A sensorimotor anomaly of the binocular vision system characterized by the non-fixating eye turning upward under conditions of dissociation.


The signs and symptoms associated with dissociated vertical deviation may include, but are not limited to, the following:

  1. abnormal postural adaptation/abnormal working distance (ICD: R29.3)
  2. eye turn, deviation (ICD: H50.9)/diplopia (ICD: H53.2)
  3. inaccurate/inconsistent depth judgment
  4. spatial disorientation


Dissociated vertical deviation is characterized by the diagnostic finding that either eye turns upward when covered.


The doctor of optometry determines appropriate diagnostic and therapeutic modalities, and frequency of evaluation and follow-up, based on the urgency and nature of the patient’s conditions and unique needs. Vision disorders that are not totally cured through vision therapy may still be ameliorated with significant improvement in visual function and quality of life. The management of the case and duration of treatment would be affected by:

  1. the severity of symptoms and diagnostic factors, including onset and duration of the problem
  2. the complications of associated visual conditions
  3. implications of patient’s general health, cognitive development, physical development, and effects of medications taken
  4. etiological factors
  5. extent of visual demands placed upon the individual
  6. patient compliance and involvement in the prescribed therapy regimen
  7. type, scope, and results of prior interventions


The goal of the prescribed treatment regimen is to address the diagnostic factors and alleviate the presenting signs and symptoms of the diagnosed condition. Some cases are successfully managed by the prescription of therapeutic lenses and/or prisms. Most dissociated vertical deviation cases require optometric vision therapy, which incorporates the prescription of specific treatments in order to:

  1. develop adequate fusional vergence ranges and stability in all positions of gaze at distance and near
  2. enhance accommodative/convergence relationships
  3. enhance depth judgments and/or stereopsis
  4. integrate binocular function with information processing
  5. enhance fusional vergence facility and flexibility
  6. integrate binocular skills with accurate motor responses
  7. integrate binocular skills with other sensory skills (vestibular, kinesthetic, tactile, and auditory)
  8. increase visual stamina/integrate newly established skills with information processing



The following treatment ranges are provided as a guide. Treatment duration will depend upon the particular patient’s condition and associated factors. When duration of treatment beyond these ranges is required, documentation of the medical necessity for additional treatment services may be warranted for third-party claims processing and review purposes.

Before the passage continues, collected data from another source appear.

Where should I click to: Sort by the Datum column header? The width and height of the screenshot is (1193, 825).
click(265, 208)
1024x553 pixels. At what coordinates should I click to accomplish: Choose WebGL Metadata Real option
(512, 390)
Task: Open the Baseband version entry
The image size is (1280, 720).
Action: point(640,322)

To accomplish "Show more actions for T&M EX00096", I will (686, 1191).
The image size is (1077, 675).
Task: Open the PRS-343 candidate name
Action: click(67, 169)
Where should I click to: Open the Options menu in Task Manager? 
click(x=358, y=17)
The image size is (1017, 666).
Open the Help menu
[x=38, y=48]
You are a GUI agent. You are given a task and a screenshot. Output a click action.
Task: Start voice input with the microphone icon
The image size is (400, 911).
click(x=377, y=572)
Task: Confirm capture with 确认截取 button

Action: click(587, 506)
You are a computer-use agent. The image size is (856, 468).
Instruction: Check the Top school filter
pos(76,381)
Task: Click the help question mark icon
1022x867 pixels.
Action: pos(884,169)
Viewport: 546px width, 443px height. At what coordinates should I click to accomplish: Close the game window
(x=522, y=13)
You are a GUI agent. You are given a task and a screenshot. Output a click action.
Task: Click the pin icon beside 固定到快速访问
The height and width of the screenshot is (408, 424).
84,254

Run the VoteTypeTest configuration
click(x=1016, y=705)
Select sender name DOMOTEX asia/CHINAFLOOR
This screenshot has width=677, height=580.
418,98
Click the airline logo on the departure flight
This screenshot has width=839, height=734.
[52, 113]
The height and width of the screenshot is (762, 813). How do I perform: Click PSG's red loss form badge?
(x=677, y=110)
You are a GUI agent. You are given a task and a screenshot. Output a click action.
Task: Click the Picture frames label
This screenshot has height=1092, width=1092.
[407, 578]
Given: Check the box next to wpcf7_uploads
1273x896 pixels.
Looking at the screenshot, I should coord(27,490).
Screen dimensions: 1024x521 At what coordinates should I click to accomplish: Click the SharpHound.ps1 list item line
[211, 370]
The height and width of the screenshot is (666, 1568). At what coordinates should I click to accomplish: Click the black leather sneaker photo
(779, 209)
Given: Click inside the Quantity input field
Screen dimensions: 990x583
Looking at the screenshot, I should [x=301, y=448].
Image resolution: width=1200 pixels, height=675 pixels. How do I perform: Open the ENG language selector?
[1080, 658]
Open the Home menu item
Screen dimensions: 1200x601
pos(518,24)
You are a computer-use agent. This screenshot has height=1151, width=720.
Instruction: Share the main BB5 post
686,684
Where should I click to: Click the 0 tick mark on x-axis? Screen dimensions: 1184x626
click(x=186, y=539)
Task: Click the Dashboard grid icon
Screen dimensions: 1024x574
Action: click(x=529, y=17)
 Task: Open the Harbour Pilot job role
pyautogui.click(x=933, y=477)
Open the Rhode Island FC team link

  1. Full treatment requires resolution of associated visual conditions.
  2. The most commonly encountered dissociated vertical deviation evident in a non-strabismic case usually requires 40 hours of office therapy.
  3. The most commonly encountered dissociated vertical deviation evident in a strabismic case usually requires 60 hours of office therapy.
  4. Dissociated vertical deviation may require substantially more office therapy, if complicated by associated factors such as prior eye muscle surgery, cerebral vascular accident, head trauma, and/or systemic conditions.


At the conclusion of the active treatment regimen, periodic follow-up evaluation is required. Should signs, symptoms, or other diagnostic factors recur, further therapy may be medically necessary. Therapeutic lenses may be prescribed during or at the conclusion of active vision therapy to assist in the maintenance of long-term stability.